The short answer is a resounding “no.” It’s important for you, as a patient, to know what you’re agreeing to before you sign any paperwork.
Informed consent is an important process where the patient gives a physician permission to provide a treatment or perform a surgery. In order for a patient to give to informed consent, the physician needs to go over the risks and benefits of the proposed treatment or surgery, alternatives, and doing nothing.
Under Texas law, informed consent is a duty of the doctor and cannot be delegated to a nurse. That doesn’t stop some physicians from trying to do that, though.
Today, I heard something new. I was taking the deposition of an anesthesiologist in a wrongful death medical malpractice case in Houston, Texas. I asked this physician if she had seen the patient and done a pre-anesthesia assessment before he was taken to the operating room. She explained that she started with having the patient sign the consent forms and then met with and examined him afterward.

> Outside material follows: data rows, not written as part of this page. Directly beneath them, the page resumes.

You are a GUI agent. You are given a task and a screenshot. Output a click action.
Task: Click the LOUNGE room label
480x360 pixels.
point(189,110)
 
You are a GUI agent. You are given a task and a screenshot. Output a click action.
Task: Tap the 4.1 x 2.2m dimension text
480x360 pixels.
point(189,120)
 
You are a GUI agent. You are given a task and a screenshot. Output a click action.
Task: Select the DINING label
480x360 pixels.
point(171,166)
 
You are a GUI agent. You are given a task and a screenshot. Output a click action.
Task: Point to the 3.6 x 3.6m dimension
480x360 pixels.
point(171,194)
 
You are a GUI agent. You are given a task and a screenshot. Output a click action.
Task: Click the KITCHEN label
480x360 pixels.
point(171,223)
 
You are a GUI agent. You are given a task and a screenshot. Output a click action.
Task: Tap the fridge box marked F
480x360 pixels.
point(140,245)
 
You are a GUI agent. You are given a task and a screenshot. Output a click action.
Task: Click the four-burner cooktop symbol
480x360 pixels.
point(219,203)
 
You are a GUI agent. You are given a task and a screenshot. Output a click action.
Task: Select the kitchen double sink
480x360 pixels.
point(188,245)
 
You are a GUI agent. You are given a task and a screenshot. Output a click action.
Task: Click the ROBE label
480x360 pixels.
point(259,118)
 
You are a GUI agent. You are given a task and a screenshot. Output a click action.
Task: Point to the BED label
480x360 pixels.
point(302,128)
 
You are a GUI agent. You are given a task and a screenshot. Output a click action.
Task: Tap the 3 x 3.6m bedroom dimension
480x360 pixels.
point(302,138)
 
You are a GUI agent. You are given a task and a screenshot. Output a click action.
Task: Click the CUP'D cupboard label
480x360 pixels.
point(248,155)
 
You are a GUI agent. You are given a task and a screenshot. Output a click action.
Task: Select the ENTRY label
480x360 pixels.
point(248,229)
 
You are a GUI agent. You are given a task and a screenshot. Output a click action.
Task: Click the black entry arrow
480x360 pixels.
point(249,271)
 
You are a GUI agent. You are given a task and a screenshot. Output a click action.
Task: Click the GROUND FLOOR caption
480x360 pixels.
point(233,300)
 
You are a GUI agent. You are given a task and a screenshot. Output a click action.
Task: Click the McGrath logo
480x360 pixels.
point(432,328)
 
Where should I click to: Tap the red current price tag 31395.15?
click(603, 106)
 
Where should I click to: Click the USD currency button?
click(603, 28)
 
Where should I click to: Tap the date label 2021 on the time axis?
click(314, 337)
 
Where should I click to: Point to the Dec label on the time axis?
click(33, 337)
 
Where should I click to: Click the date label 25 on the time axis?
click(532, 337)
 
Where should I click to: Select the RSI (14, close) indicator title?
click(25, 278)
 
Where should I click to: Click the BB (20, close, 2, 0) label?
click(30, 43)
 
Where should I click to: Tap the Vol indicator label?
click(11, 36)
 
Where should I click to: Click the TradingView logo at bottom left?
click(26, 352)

She put the cart before the horse!
The anesthesiologist had never met the patient, didn’t know about his unique risks, and there’s no way that she was able to obtain a legitimate informed consent from the patient before she knew this information. Given that she botched the consent process, I’m also pretty certain that she didn’t bother to tell this patient that she would not be in the operating room during most of his surgery, but instead was having a nurse anesthetist run the show.
If it’s not an emergency, don’t let your healthcare providers to rush you. Get all the facts before making a decision.